Com ambas as perguntas, etnia e raça, tem sido quantificada a população afro-latina nos Estados Unidos. De acordo com o último censo, há 1,2 milhão de afro-latinos no país, número contestado por pesquisadores que estimam seis milhões de pessoas —e que agora estão ainda mais preocupados.

Isso porque no último mês de março, o governo anunciou que no censo de 2030, as duas perguntas serão fundidas em uma: “qual a sua raça e/ou etnia?”

Se antes as experiências específicas de afro-latinos não eram suficientemente visíveis por quem formula e executa políticas públicas, o risco agora é de apagamento dos dados sobre a população negra latina.

Raça não é etnia. Enquanto etnia diz respeito à origem cultural e linguística, raça diz respeito a características fenotípicas e à forma como essas características moldam experiências sociais.
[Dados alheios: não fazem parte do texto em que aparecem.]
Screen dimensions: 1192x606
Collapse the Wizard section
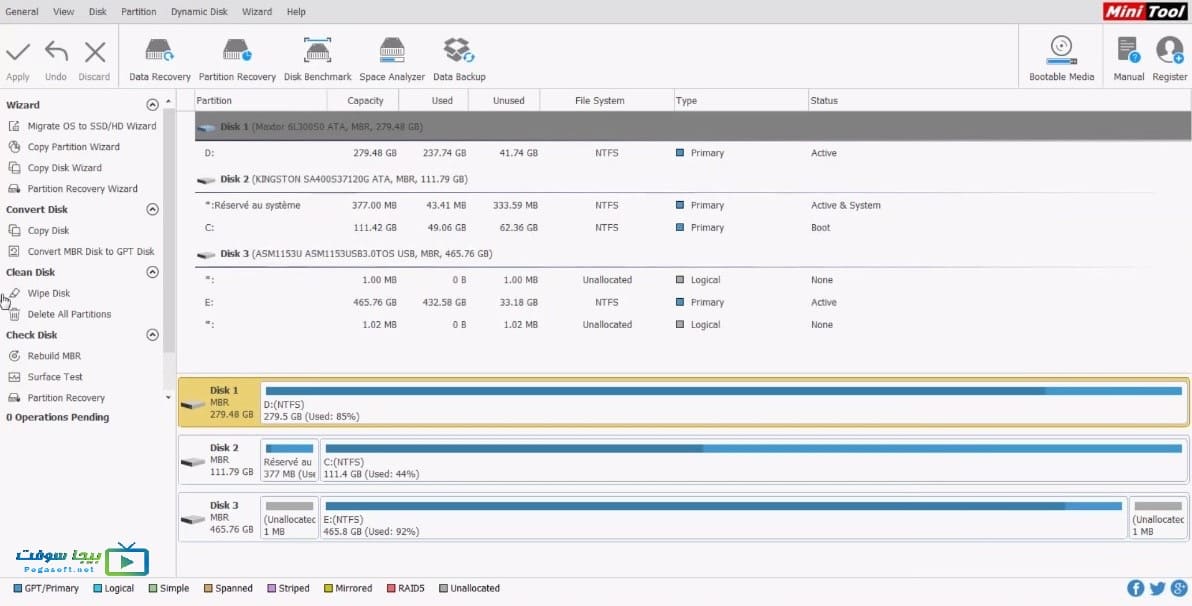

Ativistas têm alertado para o fato de que unificar as duas categorias pode levar muitos latinos a simplesmente marcarem apenas o campo latino, sem se declararem negros. Com isso, afro-latinos desaparecem das estatísticas oficiais e somem também das políticas públicas de enfrentamento ao racismo.

Uma mudança vista como positiva por especialistas é a criação da categoria Mena —Middle Eastern or North African (do Oriente Médio ou do Norte da África)— para agrupar pessoas que falam árabe, como libaneses, egípcios, palestinos, sírios, argelinos, mas também iranianos, israelenses, assírios, curdos. Até aqui, a classificação para este grupo era branco, o que dificultava ainda mais compreender suas necessidades específicas.

Para buscar políticas de equidade e justiça, dados raciais precisam ser cada vez mais precisos, não menos. Invisibilizar afro-latinos nos números significa também apagar vivências atravessadas pelo racismo e pela xenofobia, experiências que impactam diretamente o acesso à moradia, à educação, à saúde, ao trabalho e a tantos outros direitos fundamentais.

O desafio do próximo censo dos Estados Unidos não é simplificar o complexo, mas aprimorar os modos de reconhecer diferenças e especificidades com responsabilidade e compromisso democrático.

Mesmo na gestão de Donald Trump, e em qualquer outra, o que está em jogo é a capacidade de um Estado reconhecer os que compõem sua população e agir a partir disso. Porque onde faltam dados, faltam políticas públicas e sobram desigualdades.